The central bank said the rate hike was designed to offset the increased risk of ruble depreciation and inflation.
It said that external conditions for the Russian economy had drastically changed as Western countries have shown solidarity in retaliation against Moscow's invasion of Ukraine.
“The increase of the key rate will ensure a rise in deposit rates to levels needed to compensate for the increased depreciation and inflation risks,” it said in a statement.
“This is needed to support financial and price stability and protect the savings of citizens from depreciation.

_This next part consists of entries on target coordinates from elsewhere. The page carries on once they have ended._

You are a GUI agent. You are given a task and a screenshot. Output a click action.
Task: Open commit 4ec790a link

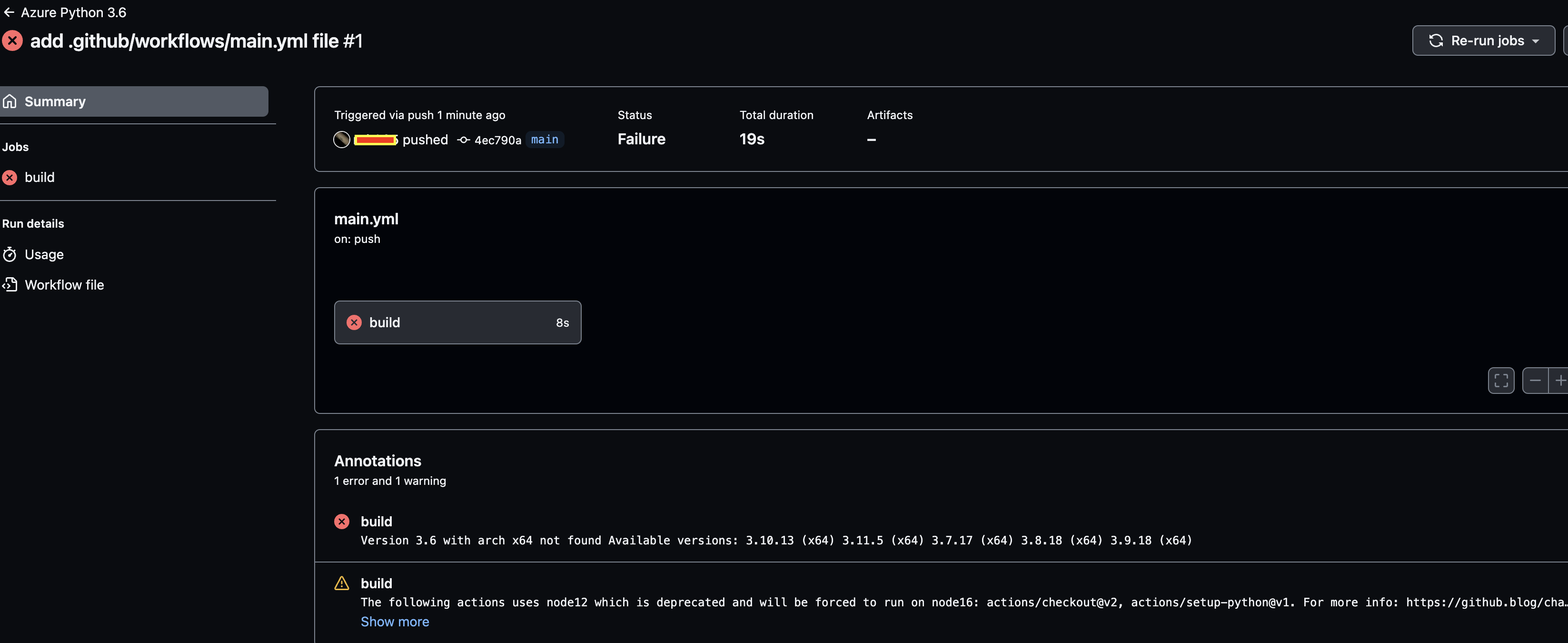click(x=497, y=140)
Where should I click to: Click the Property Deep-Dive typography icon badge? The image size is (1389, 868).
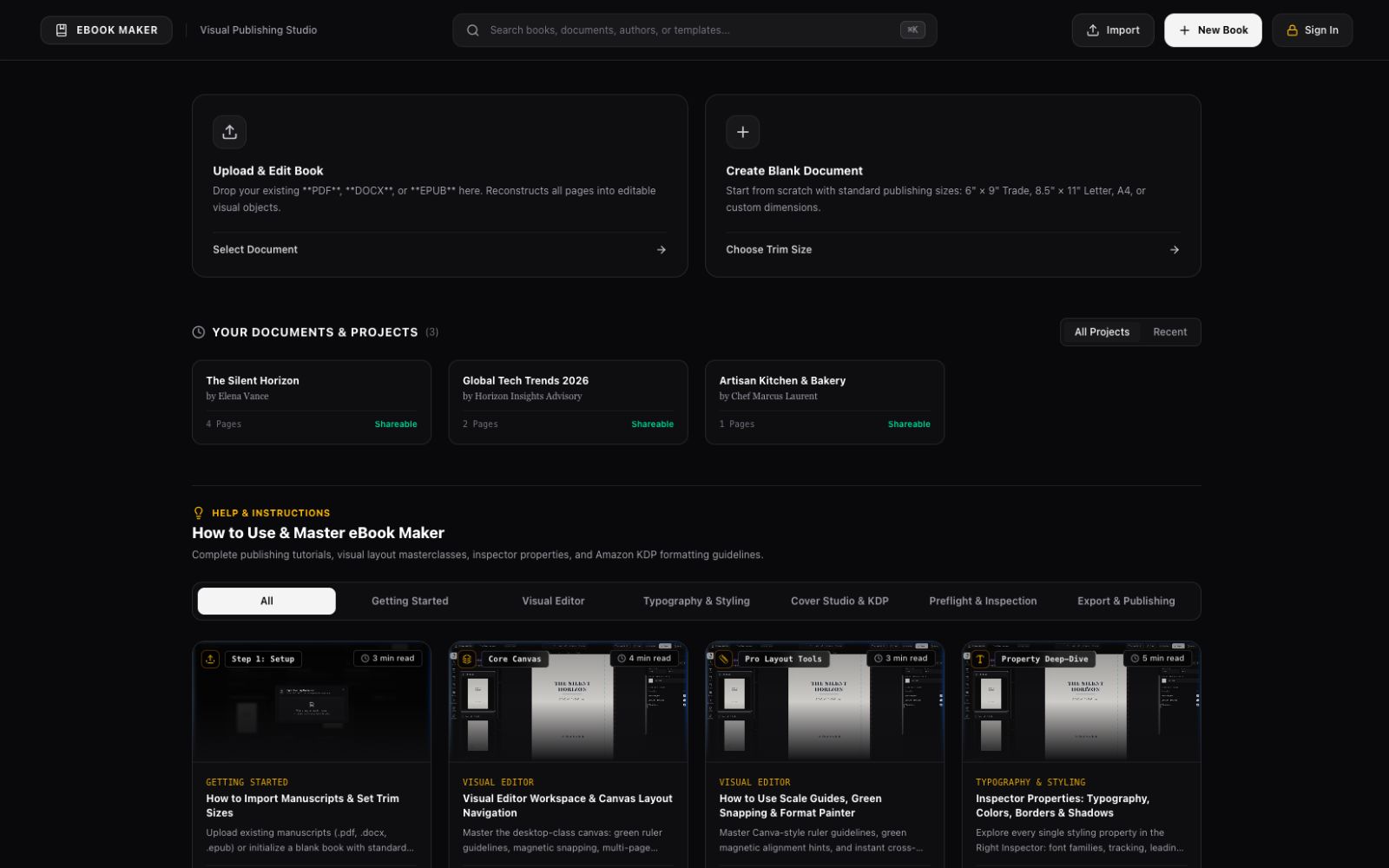[980, 659]
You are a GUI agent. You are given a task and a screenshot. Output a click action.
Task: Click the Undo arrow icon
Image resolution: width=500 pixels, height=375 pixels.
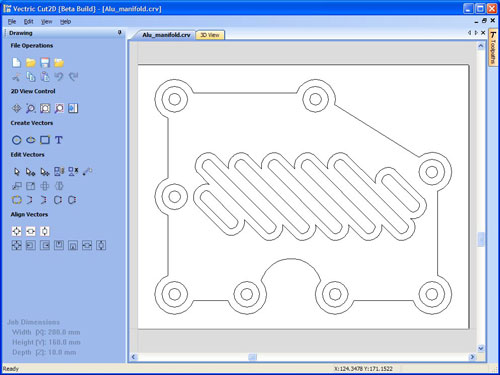coord(59,77)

“Further key rate decisions will be made taking into account risks posed by external and domestic conditions and the reaction of financial markets, as well as actual and expected inflation movements relative to the target and economic developments over forecast period.”
The governor of the Bank of Russia will make a statement this afternoon in a follow-up to the Board of Directors meeting.

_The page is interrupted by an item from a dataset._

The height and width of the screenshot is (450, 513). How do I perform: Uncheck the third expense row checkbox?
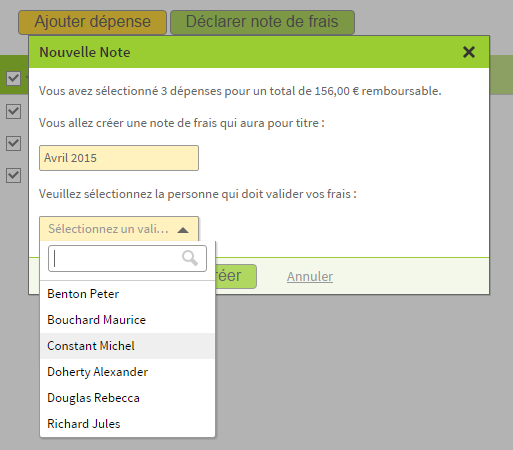(x=14, y=175)
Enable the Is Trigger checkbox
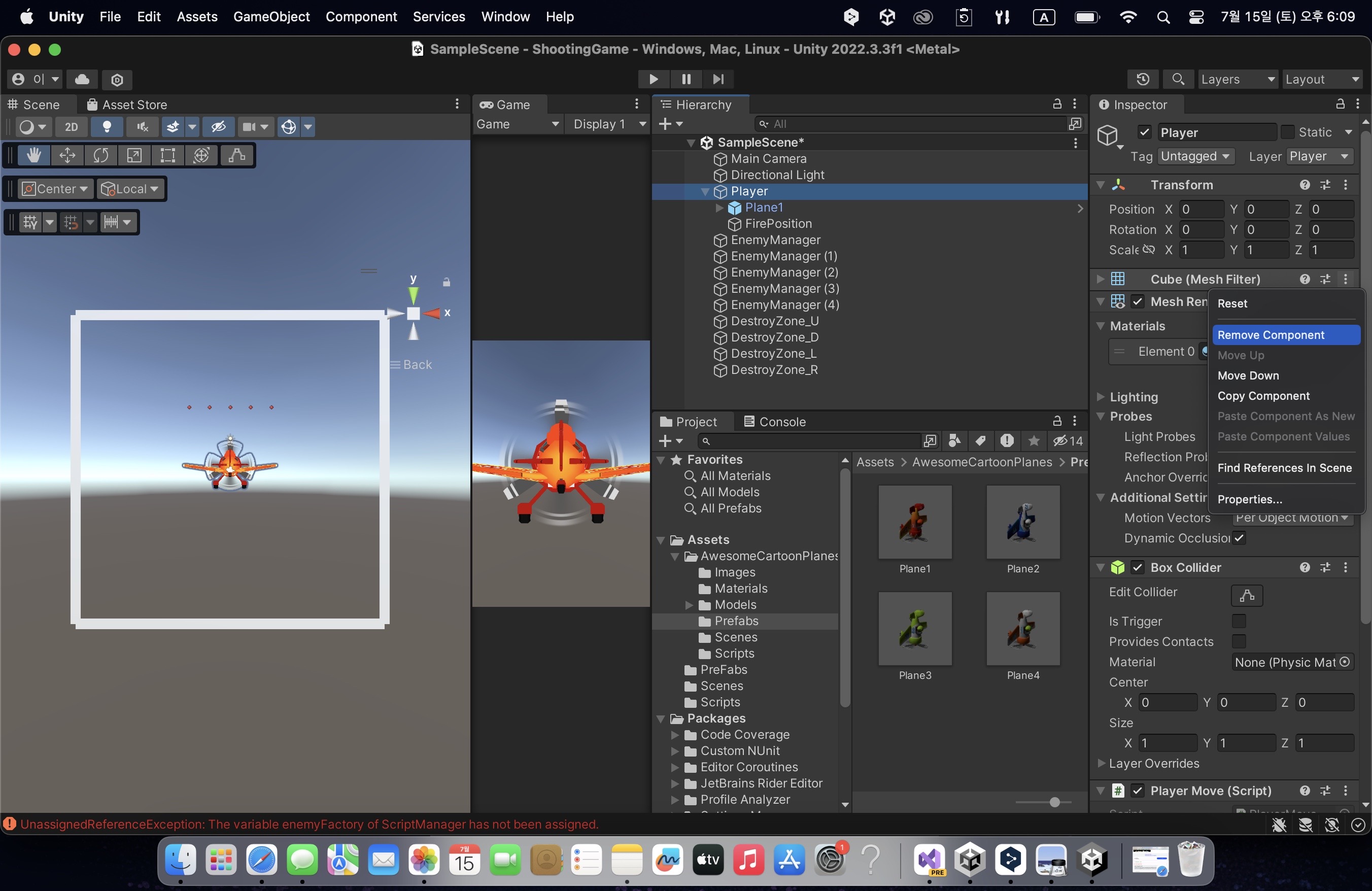 1238,621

Meanwhile, the Bank of Russia has temporarily banned brokers from selling Russian government securities at the instruction of non-residents.
Trading sessions in the foreign exchange market, the money market, and the repo market of the Moscow Exchange have been temporarily suspended.
Further, the central bank and the finance ministry ordered companies to sell 80 percent of their foreign currency revenues. The bank also said it would be freeing 733 billion rubles in local bank reserves to boost liquidity.